Slavery in Massachusetts

                            

November 2, 2009

Hi,

At 324 Bedford Street, Concord, Massachusetts stands a modest, brown shingled house. It’s just one storey, and one room deep with a small addition on the side. The lot on which it stands is valuable, but the house itself is not—at least in real estate terms. Its overseas owners, who inherited the property, have applied to demolish it, and the town’s stay has expired. Why should this matter? It matters simply because this late eighteenth-century cottage was home to generations of the extended Robbins-Garrison-Hutchinson family for as many as 90 years. This family was African American.

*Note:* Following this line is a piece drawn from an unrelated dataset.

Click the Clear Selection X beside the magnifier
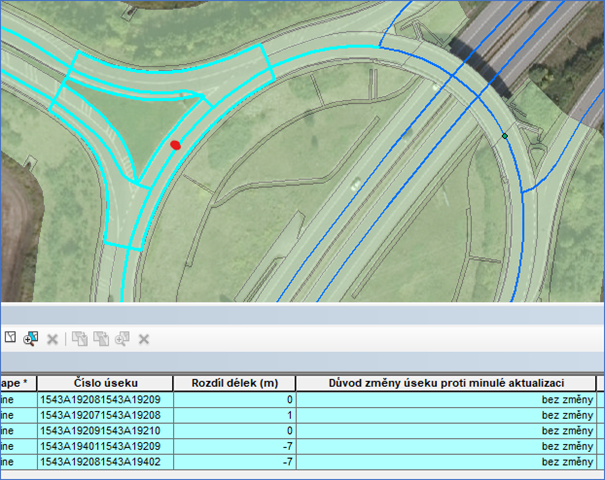This screenshot has width=605, height=480. (53, 339)
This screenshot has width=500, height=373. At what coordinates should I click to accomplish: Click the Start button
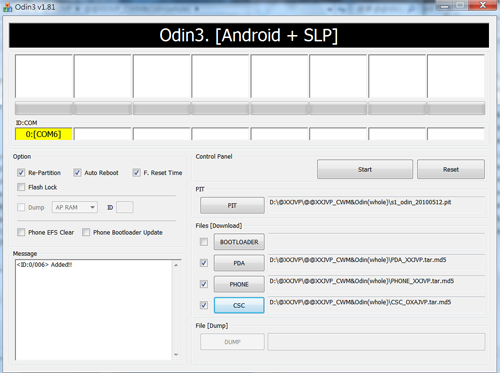[x=365, y=169]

Caesar Robbins originally built the house a short distance to the north of where it now stands, near Concord’s former Great Field, perhaps no later than 1780. He may have taken his freedom as early as his enlistment in 1776. He married three women in succession, and his descendents lived there until about 1870 when his son’s stepson sold the house and it was moved to its present location.

Caesar Robbins had been a slave. For those of us who live in Massachusetts, complacently proud of our commonwealth’s role in the righteous if bloody struggle that led to the Thirteenth Amendment, the realization that slavery thrived here well into the Revolutionary War period can be a shock. Many New Englanders had made fortunes directly or indirectly from the traffic in human beings across the Atlantic from West Africa to the Caribbean islands and the American mainland. The slave quarters beside the grandest eighteenth-century mansion in Massachusetts, that of the Royall family in Medford, seem an aberration. After all, Isaac Royall, Sr. was the wealthiest man in the colony, and his 39 slaves can seem a dislocated overspill from his sugar plantation in Antigua. Yet owning a slave or two was both a practical matter for many ambitious Massachusetts farmers, and a tangible indicator of status. Caesar Robbins appears to have been owned by Humphrey Barrett, one of Concord’s largest landowners.

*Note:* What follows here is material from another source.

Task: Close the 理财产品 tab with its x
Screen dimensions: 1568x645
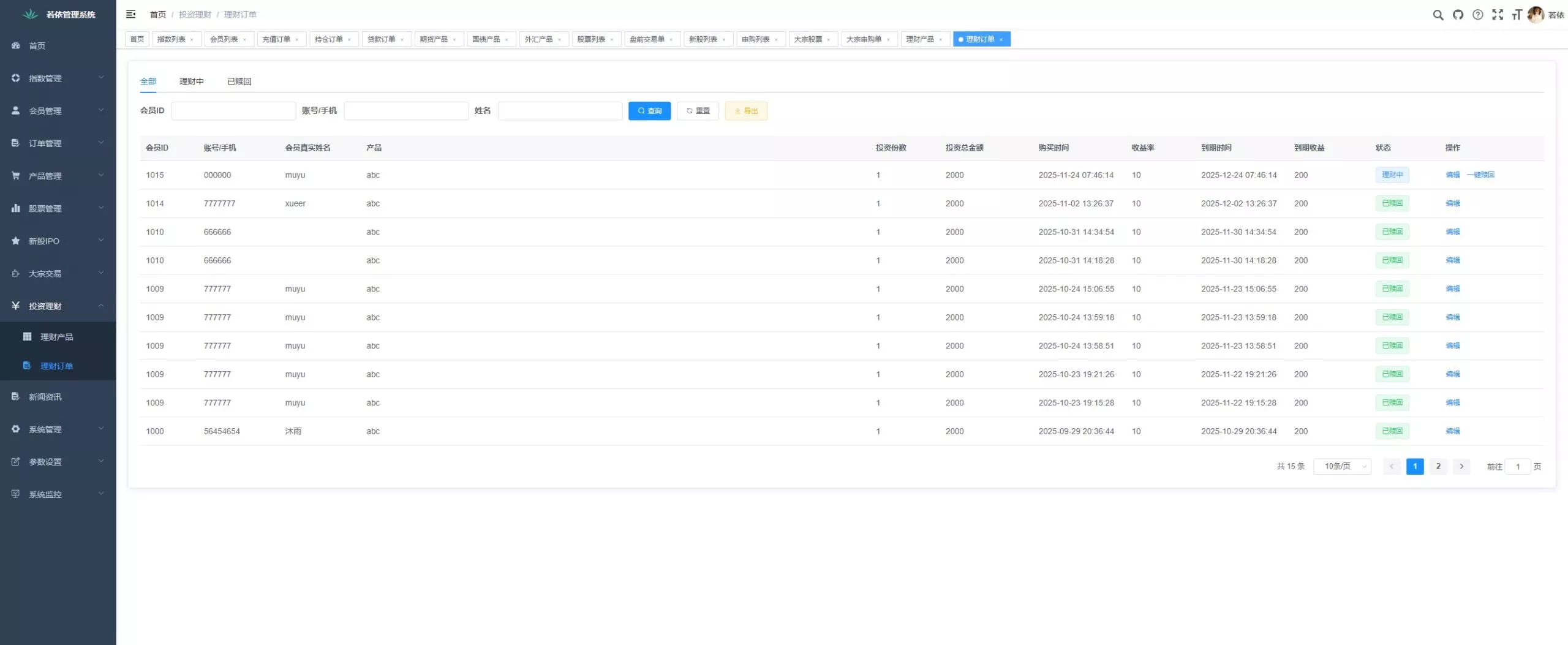Action: (940, 40)
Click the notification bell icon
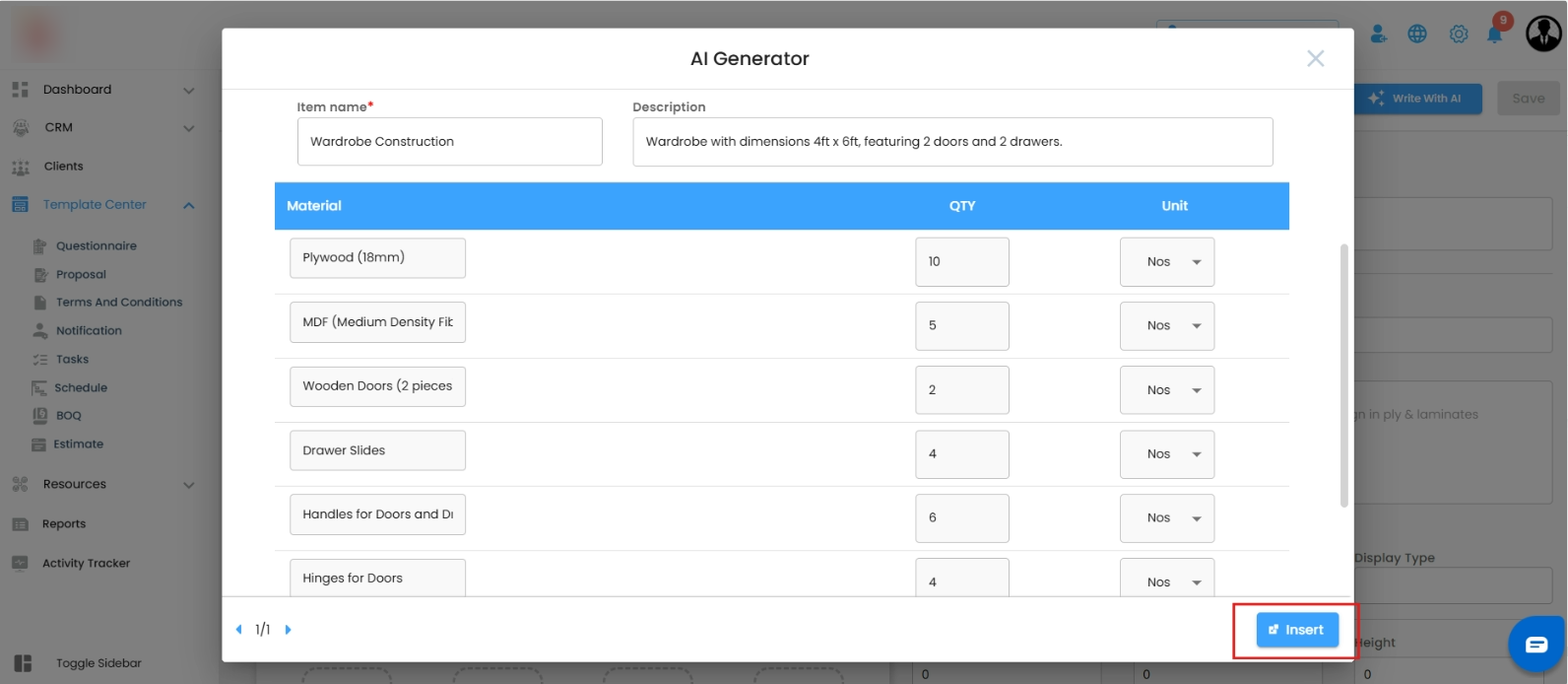The width and height of the screenshot is (1568, 684). click(x=1495, y=34)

In addition to the threat to the Caesar Robbins House, two new books have focused my attention on slavery in Massachusetts: Joyce Lee Malcolm’s Peter’s War: A New England Slave Boy and the American Revolution (Yale University Press, 2009), and Elise Lemire’s Black Walden: Slavery and its Aftermath in Concord, Massachusetts (University of Pennsylvania Press, 2009). Most enslaved people in Massachusetts lived with those who claimed to own them, as did Malcolm’s subject, Peter. Josiah and Elizabeth Nelson had bought Peter as an infant in 1765 from Deacon Joshua Brooks and his wife Mary of Lincoln, which had separated from Concord in 1754. The Brooks owned Peter’s father, Jupiter. Peter’s mother Peggy belonged to William Reed, a prominent lawyer in neighboring Lexington. Although, like many slaves, Peter had been baptized, and although slaves attended church meetings, there was nothing equivocal about their standing. They were property. Their single names, often derisorily mock heroic—Lemire notes that Caesar was the most common enslaved man’s name in Massachusetts—proclaimed their chattel status.

As Lemire shows, the end of slavery in Massachusetts was confused and uncertain. It turned on several factors: abandonment by owners (sometimes engineered by slaves themselves), military service, and the interpretation by the Massachusetts Superior Court of the 1780 Massachusetts Constitution. This document did not mention slavery explicitly, and asserted at the beginning of its first article, “All men are born free and equal.” Following emancipation, many ex-slaves took the names of their former owners, among them Lexington’s Prince Estabrook who faced the Redcoats with fellow militiamen on the morning of April 19, 1775 (the subject of Alice M. Hinkle’s Prince Estabrook: Slave and Soldier Lexington, MA: Pleasant Mountain Press, 2001). In contrast, on assuming his liberty following military service, Peter’s father, Jupiter, took the proud name Free.

If slavery in Massachusetts ended during the turbulent times of the Revolutionary War, the plight of those once enslaved did not. “Warning out,” by which strangers who might become a charge on the public purse could be expelled from towns to which they tried to move, ensured that many former slaves, unable to leave their own towns, continued to work in much the same way as they had previously. Some, like Caesar Robbins, were able to squat on unvalued land where they eked out impoverished livings. The growth of abolitionism led to a change of attitude on the part of some white townspeople, but one effect was to suppress evidence and memories of earlier ill treatment. Henry David Thoreau was an exception, giving an account in Walden (1854) of some of those African Americans who had earlier lived in cabins on the sandy wastes to the east of Walden Pond.

As I write, the possibility still exists of saving, moving, and preserving the Caesar Robbins House so that it might become a house museum dedicated to Concord’s African American inhabitants. Heading the effort is the Drinking Gourd Project, a part of the Concord-Carlisle Human Rights Council. If you would like to send a donation, please direct it to: The Concord-Carlisle Human Rights Council, P.O. Box 744, Concord, MA 01742, with The Drinking Gourd Project in the memo line. No historical cause could be more worthy.